> [Description of the task]
Scan the entries that follow and copy out every line containing "header".
### Provided records ###
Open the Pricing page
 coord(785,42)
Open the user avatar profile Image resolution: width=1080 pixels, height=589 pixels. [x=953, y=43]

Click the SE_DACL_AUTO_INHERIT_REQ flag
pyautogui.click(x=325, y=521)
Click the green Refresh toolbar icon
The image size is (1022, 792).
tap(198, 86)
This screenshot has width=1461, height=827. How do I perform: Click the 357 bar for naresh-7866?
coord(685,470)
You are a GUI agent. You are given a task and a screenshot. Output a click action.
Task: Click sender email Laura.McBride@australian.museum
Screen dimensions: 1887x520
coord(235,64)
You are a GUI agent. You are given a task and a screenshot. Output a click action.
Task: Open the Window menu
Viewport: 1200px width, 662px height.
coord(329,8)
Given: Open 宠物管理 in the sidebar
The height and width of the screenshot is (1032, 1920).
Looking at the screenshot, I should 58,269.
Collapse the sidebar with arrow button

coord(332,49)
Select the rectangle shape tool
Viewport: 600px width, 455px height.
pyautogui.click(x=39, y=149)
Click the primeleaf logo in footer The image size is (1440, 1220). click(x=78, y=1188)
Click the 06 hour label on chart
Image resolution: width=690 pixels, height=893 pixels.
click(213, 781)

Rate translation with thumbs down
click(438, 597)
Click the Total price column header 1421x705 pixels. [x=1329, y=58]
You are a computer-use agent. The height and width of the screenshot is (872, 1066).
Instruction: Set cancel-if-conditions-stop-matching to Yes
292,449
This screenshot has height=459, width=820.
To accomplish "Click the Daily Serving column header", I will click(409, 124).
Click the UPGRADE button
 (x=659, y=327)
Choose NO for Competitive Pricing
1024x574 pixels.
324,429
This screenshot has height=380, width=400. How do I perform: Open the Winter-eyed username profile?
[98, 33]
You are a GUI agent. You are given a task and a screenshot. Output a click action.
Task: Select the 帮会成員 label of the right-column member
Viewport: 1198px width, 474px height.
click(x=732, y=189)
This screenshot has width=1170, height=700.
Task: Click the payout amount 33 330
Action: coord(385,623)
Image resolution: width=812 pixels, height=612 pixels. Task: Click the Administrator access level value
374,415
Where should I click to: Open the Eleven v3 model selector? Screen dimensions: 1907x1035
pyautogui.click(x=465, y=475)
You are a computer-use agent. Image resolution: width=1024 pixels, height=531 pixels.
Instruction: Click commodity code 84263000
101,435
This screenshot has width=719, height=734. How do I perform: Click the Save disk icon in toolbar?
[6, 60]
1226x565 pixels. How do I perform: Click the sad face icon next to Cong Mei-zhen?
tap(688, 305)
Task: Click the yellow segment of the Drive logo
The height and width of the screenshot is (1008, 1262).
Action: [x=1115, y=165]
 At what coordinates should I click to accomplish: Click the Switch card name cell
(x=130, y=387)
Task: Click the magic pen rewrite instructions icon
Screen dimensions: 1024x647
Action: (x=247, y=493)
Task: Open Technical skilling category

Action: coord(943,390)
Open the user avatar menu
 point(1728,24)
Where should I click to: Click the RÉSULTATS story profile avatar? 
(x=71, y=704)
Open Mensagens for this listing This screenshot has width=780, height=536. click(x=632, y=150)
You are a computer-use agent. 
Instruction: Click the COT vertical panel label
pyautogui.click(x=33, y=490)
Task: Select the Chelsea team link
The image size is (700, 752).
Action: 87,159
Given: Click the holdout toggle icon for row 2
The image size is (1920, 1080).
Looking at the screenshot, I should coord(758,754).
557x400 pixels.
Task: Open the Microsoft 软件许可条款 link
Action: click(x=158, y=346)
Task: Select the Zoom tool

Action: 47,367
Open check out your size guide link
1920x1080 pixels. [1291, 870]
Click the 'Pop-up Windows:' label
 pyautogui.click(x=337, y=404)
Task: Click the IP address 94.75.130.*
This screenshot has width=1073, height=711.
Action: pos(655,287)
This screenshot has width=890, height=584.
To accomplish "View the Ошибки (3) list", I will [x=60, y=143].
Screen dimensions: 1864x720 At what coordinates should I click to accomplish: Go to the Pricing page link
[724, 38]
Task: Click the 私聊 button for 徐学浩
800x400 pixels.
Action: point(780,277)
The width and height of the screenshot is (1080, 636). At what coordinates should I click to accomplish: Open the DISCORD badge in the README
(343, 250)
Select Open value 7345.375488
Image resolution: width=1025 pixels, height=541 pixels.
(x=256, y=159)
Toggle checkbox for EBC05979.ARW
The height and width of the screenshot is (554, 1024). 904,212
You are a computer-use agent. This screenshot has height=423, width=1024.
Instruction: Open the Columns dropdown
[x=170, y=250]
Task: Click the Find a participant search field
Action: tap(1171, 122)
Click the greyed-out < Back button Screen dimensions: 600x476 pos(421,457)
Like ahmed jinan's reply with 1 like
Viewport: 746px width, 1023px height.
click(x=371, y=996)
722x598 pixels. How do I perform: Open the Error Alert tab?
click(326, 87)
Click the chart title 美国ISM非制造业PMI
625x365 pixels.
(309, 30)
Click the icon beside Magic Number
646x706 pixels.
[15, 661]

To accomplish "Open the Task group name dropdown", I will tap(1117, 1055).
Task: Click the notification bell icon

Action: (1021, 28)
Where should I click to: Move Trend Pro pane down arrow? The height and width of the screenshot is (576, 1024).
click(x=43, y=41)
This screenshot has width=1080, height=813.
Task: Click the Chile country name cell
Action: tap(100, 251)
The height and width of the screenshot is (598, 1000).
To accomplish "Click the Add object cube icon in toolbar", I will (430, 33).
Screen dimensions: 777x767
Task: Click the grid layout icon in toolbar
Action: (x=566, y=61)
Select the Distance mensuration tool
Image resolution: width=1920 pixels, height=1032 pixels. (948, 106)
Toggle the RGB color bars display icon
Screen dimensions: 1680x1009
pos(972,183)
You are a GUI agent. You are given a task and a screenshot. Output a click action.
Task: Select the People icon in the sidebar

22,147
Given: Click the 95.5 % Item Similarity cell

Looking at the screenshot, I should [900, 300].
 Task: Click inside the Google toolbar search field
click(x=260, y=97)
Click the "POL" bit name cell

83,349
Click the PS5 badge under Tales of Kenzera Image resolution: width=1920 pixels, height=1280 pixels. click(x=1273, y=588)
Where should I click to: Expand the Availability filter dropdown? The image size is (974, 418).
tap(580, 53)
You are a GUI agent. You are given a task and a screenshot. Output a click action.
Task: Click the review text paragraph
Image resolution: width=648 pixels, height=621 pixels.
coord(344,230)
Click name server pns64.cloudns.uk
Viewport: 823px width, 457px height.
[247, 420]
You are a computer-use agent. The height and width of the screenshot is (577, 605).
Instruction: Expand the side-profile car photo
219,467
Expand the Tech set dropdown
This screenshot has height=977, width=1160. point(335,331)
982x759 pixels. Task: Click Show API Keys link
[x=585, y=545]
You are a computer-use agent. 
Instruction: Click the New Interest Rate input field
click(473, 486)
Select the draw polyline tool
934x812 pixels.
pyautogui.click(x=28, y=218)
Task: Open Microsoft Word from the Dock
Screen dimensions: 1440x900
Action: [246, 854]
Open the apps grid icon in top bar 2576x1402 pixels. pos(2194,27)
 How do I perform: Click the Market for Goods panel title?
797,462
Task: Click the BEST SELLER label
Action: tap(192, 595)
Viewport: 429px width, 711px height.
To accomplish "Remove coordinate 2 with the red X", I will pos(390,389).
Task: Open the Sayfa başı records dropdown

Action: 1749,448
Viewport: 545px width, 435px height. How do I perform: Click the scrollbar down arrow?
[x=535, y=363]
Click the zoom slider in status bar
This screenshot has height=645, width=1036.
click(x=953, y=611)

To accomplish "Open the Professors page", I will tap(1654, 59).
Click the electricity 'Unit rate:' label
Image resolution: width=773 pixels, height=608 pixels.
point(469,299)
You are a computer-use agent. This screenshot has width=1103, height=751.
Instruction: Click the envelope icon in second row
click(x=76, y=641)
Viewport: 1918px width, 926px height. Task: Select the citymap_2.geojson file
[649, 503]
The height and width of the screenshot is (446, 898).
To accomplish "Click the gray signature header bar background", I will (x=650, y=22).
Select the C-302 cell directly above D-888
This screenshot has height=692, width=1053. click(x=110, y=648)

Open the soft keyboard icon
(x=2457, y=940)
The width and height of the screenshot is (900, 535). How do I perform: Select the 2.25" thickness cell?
###
> [Reply]
Click the Total price column header 1421x705 pixels. [x=1329, y=58]
To accomplish "Click the Daily Serving column header", I will click(409, 124).
To accomplish "Click the gray signature header bar background", I will (x=650, y=22).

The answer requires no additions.